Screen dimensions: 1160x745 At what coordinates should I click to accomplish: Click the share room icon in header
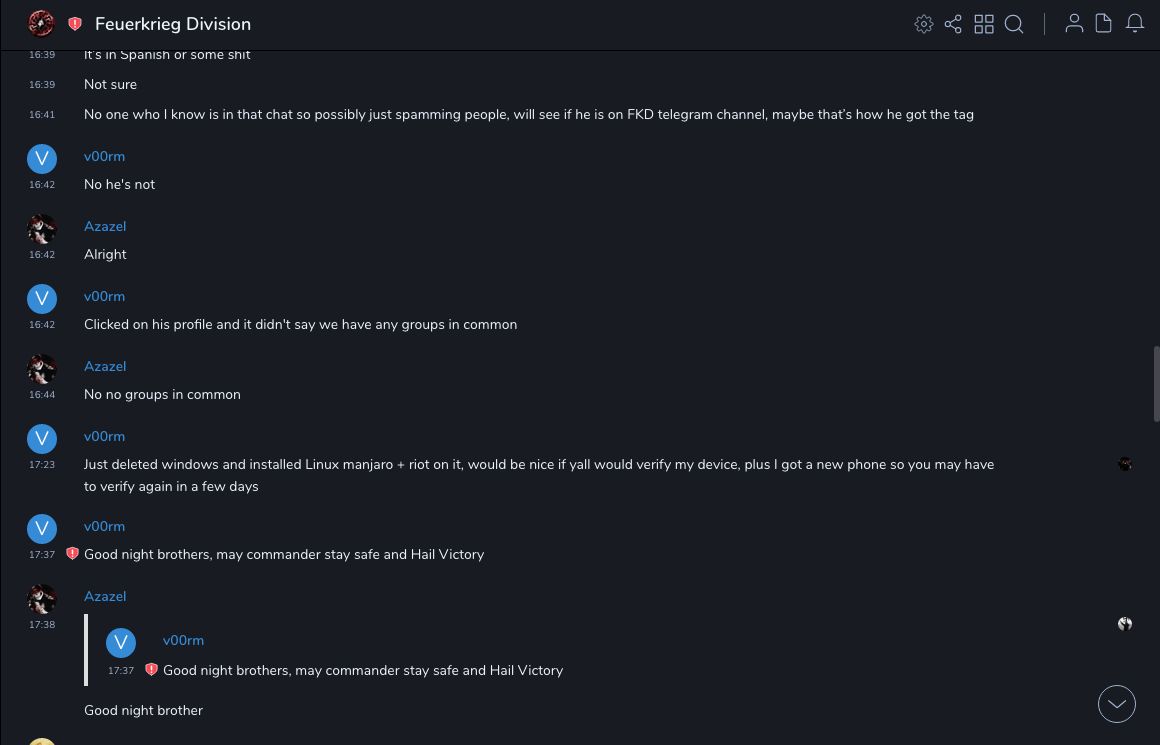click(953, 24)
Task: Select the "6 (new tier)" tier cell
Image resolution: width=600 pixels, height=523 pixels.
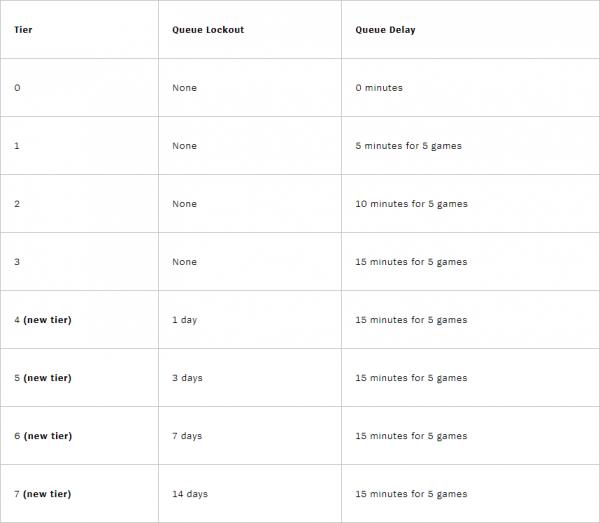Action: 43,436
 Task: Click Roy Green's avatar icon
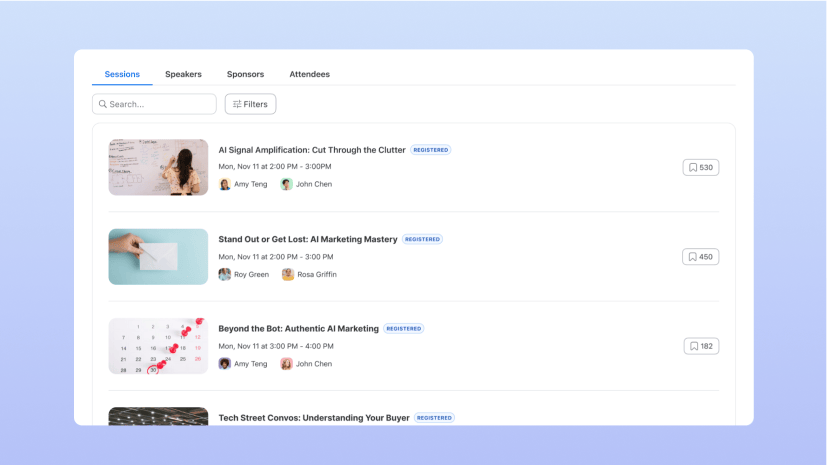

> _EXERCISE GOAL_: Can you write out all of the rows above again, word for word, leaving out the pictures?

> _ANSWER_:
Screen dimensions: 1160x745 At what coordinates should I click to accomplish: Click the share room icon in header
click(953, 24)
Task: Select the "6 (new tier)" tier cell
Image resolution: width=600 pixels, height=523 pixels.
Action: 43,436
 Task: Click Roy Green's avatar icon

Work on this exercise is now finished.